On Fri, Jun 08, 2007 at 10:23:53AM +0200, Ruben Porras wrote:
> Am Montag, den 04.06.2007, 10:41 +0200 schrieb Iustin Pop:
> > Good to know. If there is at least more documentation about the
> > internals, I could try to find some time to work on this again.
>
> there is now a document explaining the XFS on disk format [0] and some
> presentations for training courses, I think none of this were available
> at the time you made the first try. Although they are not enough for our
> purpose.
>
Yes, just yesterday I found the document and it helps.
> > My suggestion would be to start implementing these steps in reverse. 4)
> > is the most important as it touches the entire FS. If 4) is working
> > correctly, then 1) would be simpler (I think)
>
> Why do you think that 1) would be simpler after 4)? For what I
> understand, they are independent.
Not after that in the cronological sense, but in the importance part.
Yes, it was a bad choice of words.
> 3) worries me, if walking the entire filesystem is needed, it want
> scale...
>
> Since I don't know yet the xfs code I would like to begin with 1), I see
> it independent from the other parts, and I can then learn more about the
> transactions, allocators, and walking through the xfs structures. As you
> did 4) one time, maybe you could try with this part of the problem if
> you find the needed time, taking David's suggestions into account.
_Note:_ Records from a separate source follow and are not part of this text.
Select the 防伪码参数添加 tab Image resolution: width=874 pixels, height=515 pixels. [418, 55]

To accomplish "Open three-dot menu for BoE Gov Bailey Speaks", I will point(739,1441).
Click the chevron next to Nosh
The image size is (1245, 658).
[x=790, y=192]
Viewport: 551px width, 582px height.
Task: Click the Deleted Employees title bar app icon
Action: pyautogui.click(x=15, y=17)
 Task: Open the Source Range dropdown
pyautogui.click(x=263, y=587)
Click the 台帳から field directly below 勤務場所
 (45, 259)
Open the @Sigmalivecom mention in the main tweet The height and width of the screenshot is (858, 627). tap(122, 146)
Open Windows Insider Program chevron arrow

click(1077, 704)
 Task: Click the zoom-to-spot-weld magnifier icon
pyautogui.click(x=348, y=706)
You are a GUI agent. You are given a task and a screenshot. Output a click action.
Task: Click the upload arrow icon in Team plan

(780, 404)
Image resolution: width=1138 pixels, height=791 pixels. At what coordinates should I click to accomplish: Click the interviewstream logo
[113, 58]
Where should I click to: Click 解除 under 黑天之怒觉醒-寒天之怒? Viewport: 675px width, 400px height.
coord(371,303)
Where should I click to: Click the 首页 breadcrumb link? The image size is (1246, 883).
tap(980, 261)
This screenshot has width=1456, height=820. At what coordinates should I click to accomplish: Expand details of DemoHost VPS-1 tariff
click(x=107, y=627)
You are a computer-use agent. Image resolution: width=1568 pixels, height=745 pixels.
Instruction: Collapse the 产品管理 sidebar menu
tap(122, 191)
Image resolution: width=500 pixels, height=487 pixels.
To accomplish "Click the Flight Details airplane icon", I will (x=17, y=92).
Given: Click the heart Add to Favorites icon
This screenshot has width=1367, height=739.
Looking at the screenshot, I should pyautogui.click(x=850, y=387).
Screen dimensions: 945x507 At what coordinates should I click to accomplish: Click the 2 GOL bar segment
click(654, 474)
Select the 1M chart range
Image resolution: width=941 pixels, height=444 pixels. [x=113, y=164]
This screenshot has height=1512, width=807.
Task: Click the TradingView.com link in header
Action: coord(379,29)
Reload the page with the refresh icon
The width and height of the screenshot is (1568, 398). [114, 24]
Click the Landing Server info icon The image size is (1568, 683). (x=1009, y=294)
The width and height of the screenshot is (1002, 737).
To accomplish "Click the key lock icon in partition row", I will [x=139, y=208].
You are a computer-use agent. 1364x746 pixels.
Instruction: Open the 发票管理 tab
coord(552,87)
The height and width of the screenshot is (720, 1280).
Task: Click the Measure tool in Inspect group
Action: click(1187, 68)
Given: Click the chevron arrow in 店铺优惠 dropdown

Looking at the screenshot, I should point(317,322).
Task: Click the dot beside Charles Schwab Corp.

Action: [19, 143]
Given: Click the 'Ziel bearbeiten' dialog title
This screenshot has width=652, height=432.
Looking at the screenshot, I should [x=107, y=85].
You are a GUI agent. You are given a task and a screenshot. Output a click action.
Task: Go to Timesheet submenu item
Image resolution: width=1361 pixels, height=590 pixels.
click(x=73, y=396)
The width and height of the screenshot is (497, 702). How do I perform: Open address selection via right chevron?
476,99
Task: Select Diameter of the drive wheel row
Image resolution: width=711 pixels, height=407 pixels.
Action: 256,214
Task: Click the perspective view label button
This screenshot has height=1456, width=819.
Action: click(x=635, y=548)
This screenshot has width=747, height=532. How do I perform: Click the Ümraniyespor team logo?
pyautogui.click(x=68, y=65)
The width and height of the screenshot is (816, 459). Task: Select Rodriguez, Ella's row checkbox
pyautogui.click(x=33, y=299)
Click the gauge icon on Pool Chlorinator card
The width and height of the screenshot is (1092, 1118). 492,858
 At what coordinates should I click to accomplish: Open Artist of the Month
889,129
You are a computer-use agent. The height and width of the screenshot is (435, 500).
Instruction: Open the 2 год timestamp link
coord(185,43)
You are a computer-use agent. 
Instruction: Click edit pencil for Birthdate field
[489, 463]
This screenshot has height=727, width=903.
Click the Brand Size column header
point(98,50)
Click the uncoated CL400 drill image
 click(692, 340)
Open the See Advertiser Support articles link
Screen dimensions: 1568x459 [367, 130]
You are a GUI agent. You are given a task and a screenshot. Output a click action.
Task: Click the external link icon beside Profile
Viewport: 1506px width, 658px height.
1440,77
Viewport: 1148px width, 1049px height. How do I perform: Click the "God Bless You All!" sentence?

I took a look at both items since this discussion started. And honestly,
I think 1) is harder that 4), so you're welcome to work on it :) The
points that make it harder is that, per David's suggestion, there needs
to be:
- define two new transaction types
- define two new ioctls
- update the ondisk-format (!), if we want persistence of these flags;
luckily, there are two spare fields in the AGF structure.
- check the list of allocation functions that allocate space from the
AG
I did some preliminary work on this but just a little.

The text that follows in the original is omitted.